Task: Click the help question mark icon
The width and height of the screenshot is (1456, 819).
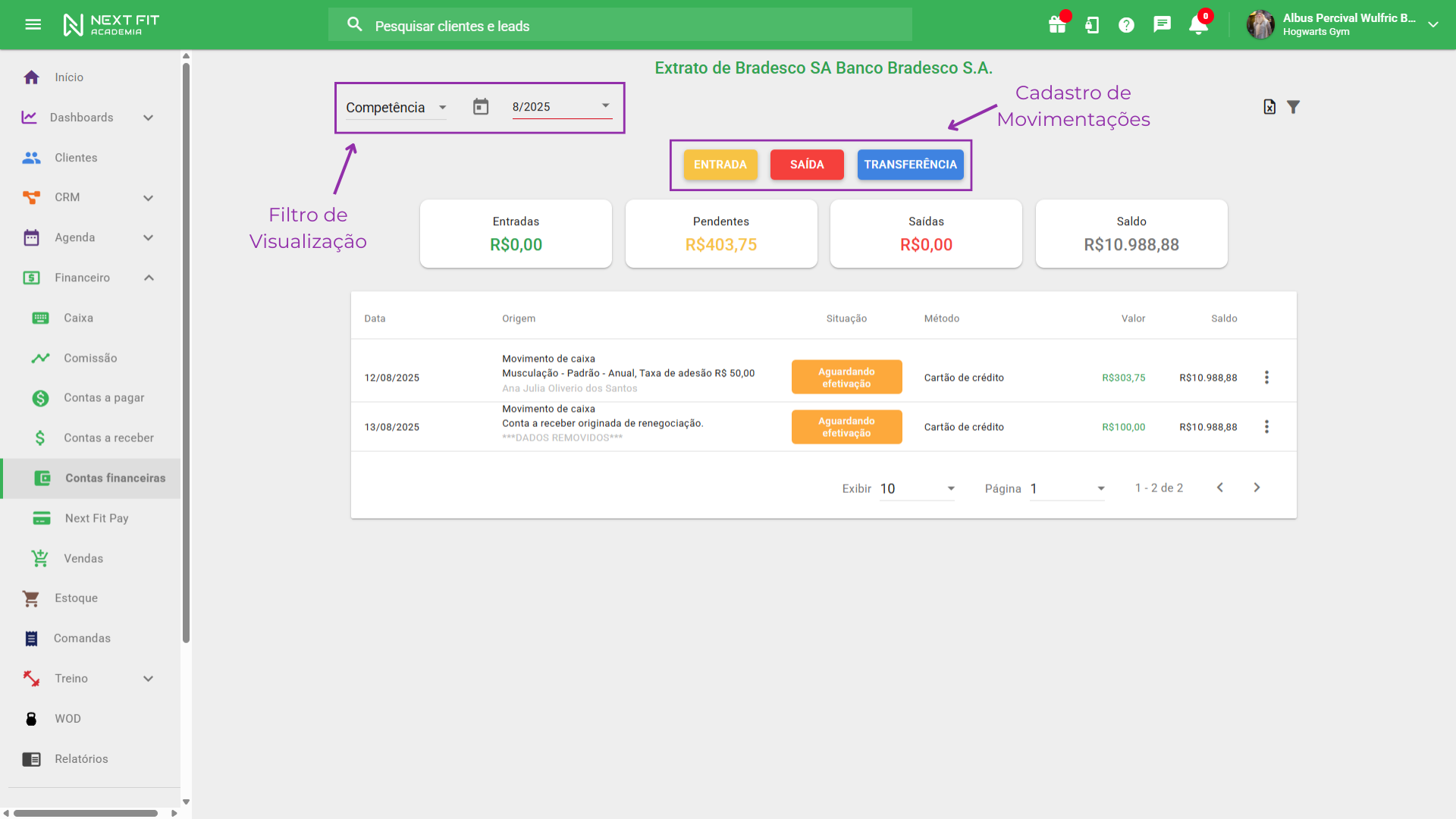Action: point(1126,25)
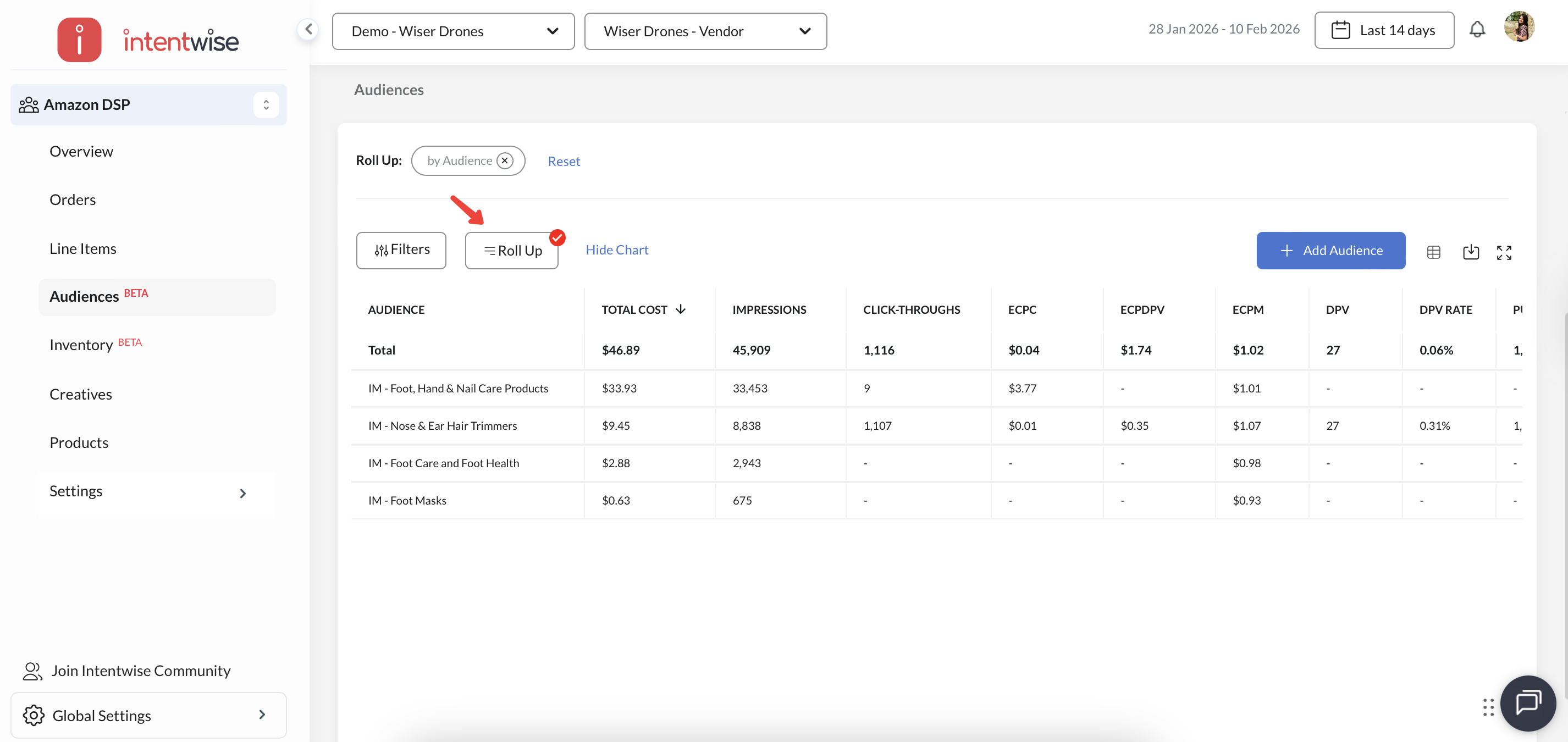The width and height of the screenshot is (1568, 742).
Task: Open the Filters button
Action: 401,250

□ □ □ □ □ □ □

→ **WHAT YOU HAVE TO DO**:
The finished answer is an exact repetition of the listing, with every picture removed.

→ **EXERCISE RESULT**:
Task: Click the help question mark icon
The width and height of the screenshot is (1456, 819).
Action: point(1126,25)
The width and height of the screenshot is (1568, 742).
Task: Open the Filters button
Action: 401,250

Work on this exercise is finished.